Interestingly though, whereas Melina Matsoukas’ movie is honouring what has come before, it feels like Lee might be parodying ‘Nam films. The flashback scenes that show his contemporary characters fighting in the war match the style of things like Apocalypse Now and Platoon but with the overblown orchestral music, the sun bleached angle shots of descending helicopters and the shouting and the firefights it is possible he is mocking these tropes just a little. This is arguable but there is no denying that his film is consciously post modern. Certainly he is highlighting what those other movies didn’t; the treatment of black Americans during and after the conflict and how this links to two hundred and thirty years of racial prejudice in the US.

This being a Spike Lee film, it also isn’t afraid to make some bold creative choices in other places either. Lee is known as a major voice in black cinema but people forget that he is also one of the America’s smartest directors when it comes to toying with filmic conventions and refusing to be restricted by the fourth wall. Here he has a moment where Delroy Lindo’s Paul is talking to himself, something the narrative has established that he does, but slowly it becomes clear that he is actually talking to us and you’re not sure when it started but you realise that he is looking right into the camera. More significantly though, the actors who play the four vets, returning to Vietnam in their sixties, also play their younger selves in the seventies set scenes with no de-ageing attempted. This is a nice touch and is actually less distracting than Pacino and DeNiro’s CGI make overs in The Irishman. It really brings home how these are exactly the same men now as they were then, no matter what has happened since, and it means that they are never marginalised in their own story.

Also on this, it is good to have older men in a major movie that isn’t all about being older men. All of the actors, Isiah Whitlock Jr., Norm Lewis, Clarke Peters and Lindo are all excellent, particularly the last two.

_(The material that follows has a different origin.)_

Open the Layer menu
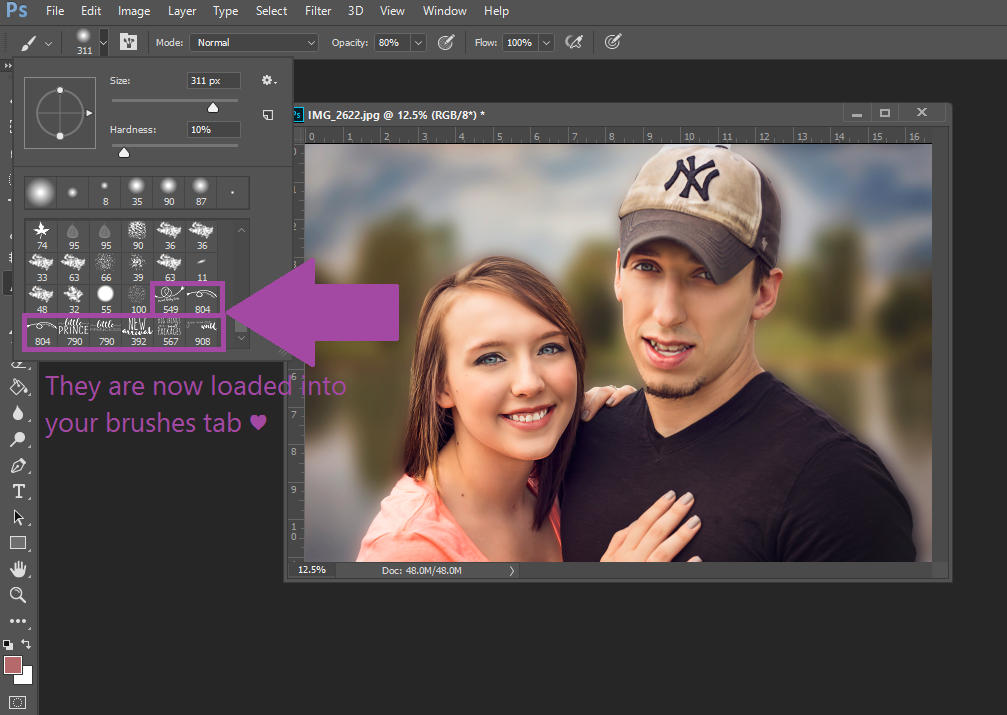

Chadwick Boseman is also great as the fifth blood who didn’t get to grow old and it’s nice to see Jean Reno in a high profile film again.

Da 5 Bloods shows that after some smaller projects, some misfires (Oldboy) and some honourable but flawed artistic experiments (Chi-Raq), Spike Lee is once again at the top of his game. I don’t think it mixes the small story and the big picture together as well as BlackKklansman and some of the plot developments are too heavily signposted (Chekov’s gun is a different type of weapon in this film and it is over used). I also think that the notion that for these men the war never ended plays out too literally, for both sides.

On this very last point though I have to say, what do I know? What position am I in to judge or dismiss what other people’s lives are like or to comment on how things have developed in other countries and in other cultures.

In the end isn’t that the exactly the question that this film (and Queen & Slim) should make me ask myself?

4 thoughts on “Da 5 Bloods

    1. I was of two minds about the score. It did occasionally seem out of place but at the same time felt like another self-aware choice Lee was making–like by using a very traditional, swelling war-movie score

    1. I love that you include my blog in this but on this occasion by taking my comment out of context you have totally killed the point I was trying to make and have wrongly given the impression that I didn’t rate the film.

      In the review the section you have highlighted says:

      Da 5 Bloods shows that after some smaller projects, some misfires (Oldboy) and some honourable but flawed artistic experiments (Chi-Raq), Spike Lee is once again at the top of his game. I don’t think it mixes the small story and the big picture together as well as BlackKklansman and some of the plot developments are too heavily signposted (Chekov’s gun is a different type of weapon in this film and it is over used). I also think that the notion that for these men the war never ended plays out too literally, for both sides.

      On this very last point though I have to say, what do I know? What position am I in to judge or dismiss what other people’s lives are like or to comment on how things have developed in other countries and in other cultures.

      In the end isn’t that the exactly the question that this film should make me ask myself?